Starting with the line that contains "Where should I click to: Expand the" and going on through the line that contains "coord(618,208)", write out those lines of the listing again, requests included. Multiply every coordinate in the answers by 0.55 and round to whole numbers, rounding halves up.
[Start]
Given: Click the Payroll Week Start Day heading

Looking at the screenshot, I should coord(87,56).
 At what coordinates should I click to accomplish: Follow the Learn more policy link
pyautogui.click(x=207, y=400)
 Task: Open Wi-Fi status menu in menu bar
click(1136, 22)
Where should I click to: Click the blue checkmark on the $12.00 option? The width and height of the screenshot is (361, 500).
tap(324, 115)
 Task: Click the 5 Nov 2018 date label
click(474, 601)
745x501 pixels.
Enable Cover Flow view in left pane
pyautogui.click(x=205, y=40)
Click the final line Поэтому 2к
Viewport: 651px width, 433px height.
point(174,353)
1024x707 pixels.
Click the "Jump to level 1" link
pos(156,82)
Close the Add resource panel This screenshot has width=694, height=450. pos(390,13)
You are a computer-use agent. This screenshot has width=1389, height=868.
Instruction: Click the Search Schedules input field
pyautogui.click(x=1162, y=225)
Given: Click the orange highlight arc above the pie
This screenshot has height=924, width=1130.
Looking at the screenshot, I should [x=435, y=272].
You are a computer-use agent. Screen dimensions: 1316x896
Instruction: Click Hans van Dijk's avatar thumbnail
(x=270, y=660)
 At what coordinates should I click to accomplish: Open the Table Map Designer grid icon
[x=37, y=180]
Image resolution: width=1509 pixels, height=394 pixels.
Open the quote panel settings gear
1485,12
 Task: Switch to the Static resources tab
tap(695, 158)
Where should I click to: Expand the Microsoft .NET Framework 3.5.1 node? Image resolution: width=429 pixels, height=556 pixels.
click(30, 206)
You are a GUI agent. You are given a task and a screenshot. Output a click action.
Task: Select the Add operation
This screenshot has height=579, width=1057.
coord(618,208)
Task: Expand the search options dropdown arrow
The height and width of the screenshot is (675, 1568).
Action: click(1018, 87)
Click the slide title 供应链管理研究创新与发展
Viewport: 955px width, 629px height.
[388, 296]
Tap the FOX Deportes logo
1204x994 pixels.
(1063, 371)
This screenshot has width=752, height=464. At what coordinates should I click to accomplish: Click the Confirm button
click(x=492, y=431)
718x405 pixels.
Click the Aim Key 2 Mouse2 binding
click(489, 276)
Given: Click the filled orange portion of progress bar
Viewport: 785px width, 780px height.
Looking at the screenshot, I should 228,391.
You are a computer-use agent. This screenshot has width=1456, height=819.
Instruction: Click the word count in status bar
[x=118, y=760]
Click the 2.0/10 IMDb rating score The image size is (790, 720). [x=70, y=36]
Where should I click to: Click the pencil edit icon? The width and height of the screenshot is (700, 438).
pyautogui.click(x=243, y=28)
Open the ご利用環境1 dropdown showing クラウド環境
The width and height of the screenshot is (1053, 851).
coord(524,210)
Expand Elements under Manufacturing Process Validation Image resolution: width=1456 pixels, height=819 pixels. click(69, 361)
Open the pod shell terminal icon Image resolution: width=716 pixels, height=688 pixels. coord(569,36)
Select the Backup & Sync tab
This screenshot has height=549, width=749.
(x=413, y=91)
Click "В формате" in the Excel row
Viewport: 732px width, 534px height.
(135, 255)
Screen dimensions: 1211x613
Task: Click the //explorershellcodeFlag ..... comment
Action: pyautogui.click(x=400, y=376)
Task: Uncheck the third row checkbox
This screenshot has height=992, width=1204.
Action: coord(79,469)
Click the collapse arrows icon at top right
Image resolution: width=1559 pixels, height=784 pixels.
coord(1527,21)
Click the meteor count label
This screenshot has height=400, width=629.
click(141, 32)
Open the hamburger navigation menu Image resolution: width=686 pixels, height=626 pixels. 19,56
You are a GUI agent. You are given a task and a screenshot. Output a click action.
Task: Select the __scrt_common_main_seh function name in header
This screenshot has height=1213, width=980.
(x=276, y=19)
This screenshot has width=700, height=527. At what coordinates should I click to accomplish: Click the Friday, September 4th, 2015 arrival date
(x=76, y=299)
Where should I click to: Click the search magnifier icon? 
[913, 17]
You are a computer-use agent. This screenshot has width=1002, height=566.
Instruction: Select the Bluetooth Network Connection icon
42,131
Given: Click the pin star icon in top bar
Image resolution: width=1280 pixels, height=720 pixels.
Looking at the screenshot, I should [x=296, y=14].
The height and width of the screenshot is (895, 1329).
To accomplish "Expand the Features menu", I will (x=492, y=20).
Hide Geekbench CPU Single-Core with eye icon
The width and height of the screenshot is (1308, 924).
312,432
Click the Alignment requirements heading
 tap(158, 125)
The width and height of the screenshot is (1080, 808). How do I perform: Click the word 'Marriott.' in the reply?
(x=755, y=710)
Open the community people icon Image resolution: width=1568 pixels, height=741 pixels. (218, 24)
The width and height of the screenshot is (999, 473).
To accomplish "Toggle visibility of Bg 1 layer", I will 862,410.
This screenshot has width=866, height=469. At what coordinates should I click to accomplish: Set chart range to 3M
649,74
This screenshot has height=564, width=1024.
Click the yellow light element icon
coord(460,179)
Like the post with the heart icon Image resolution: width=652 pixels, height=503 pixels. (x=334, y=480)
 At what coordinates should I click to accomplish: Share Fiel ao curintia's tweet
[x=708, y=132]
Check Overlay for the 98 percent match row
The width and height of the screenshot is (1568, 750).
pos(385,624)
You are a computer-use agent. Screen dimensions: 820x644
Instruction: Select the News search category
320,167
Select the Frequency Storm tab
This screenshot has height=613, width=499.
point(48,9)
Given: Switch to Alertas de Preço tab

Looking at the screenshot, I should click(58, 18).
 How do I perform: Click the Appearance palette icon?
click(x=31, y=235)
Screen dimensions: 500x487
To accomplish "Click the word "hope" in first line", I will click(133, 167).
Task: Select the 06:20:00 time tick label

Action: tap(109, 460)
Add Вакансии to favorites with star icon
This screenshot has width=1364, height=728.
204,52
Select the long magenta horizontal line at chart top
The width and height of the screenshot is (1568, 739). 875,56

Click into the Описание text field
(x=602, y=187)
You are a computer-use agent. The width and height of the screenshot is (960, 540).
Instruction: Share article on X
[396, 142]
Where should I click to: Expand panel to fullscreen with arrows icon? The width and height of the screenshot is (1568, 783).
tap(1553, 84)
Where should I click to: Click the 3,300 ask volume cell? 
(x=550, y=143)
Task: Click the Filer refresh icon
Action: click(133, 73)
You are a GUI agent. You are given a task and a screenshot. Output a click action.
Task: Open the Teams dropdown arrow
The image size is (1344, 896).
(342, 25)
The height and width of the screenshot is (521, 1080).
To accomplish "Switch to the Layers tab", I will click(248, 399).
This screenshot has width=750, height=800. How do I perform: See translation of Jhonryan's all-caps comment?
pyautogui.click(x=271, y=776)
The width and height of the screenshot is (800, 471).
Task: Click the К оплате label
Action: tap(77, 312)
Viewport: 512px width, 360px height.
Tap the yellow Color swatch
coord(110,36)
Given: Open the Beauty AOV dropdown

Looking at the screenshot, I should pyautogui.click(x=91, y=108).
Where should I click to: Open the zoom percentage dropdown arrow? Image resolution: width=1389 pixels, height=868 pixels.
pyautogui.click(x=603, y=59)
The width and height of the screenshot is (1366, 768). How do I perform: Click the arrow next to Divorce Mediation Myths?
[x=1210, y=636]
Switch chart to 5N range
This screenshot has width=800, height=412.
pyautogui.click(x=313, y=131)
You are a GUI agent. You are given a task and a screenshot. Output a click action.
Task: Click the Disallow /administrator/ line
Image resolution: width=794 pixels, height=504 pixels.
[End]
# EXPECTED OUTPUT
Where should I click to: Expand the Microsoft .NET Framework 3.5.1 node? Image resolution: width=429 pixels, height=556 pixels.
click(17, 113)
You are a GUI agent. You are given a task and a screenshot. Output a click action.
Task: Select the Add operation
This screenshot has height=579, width=1057.
coord(340,114)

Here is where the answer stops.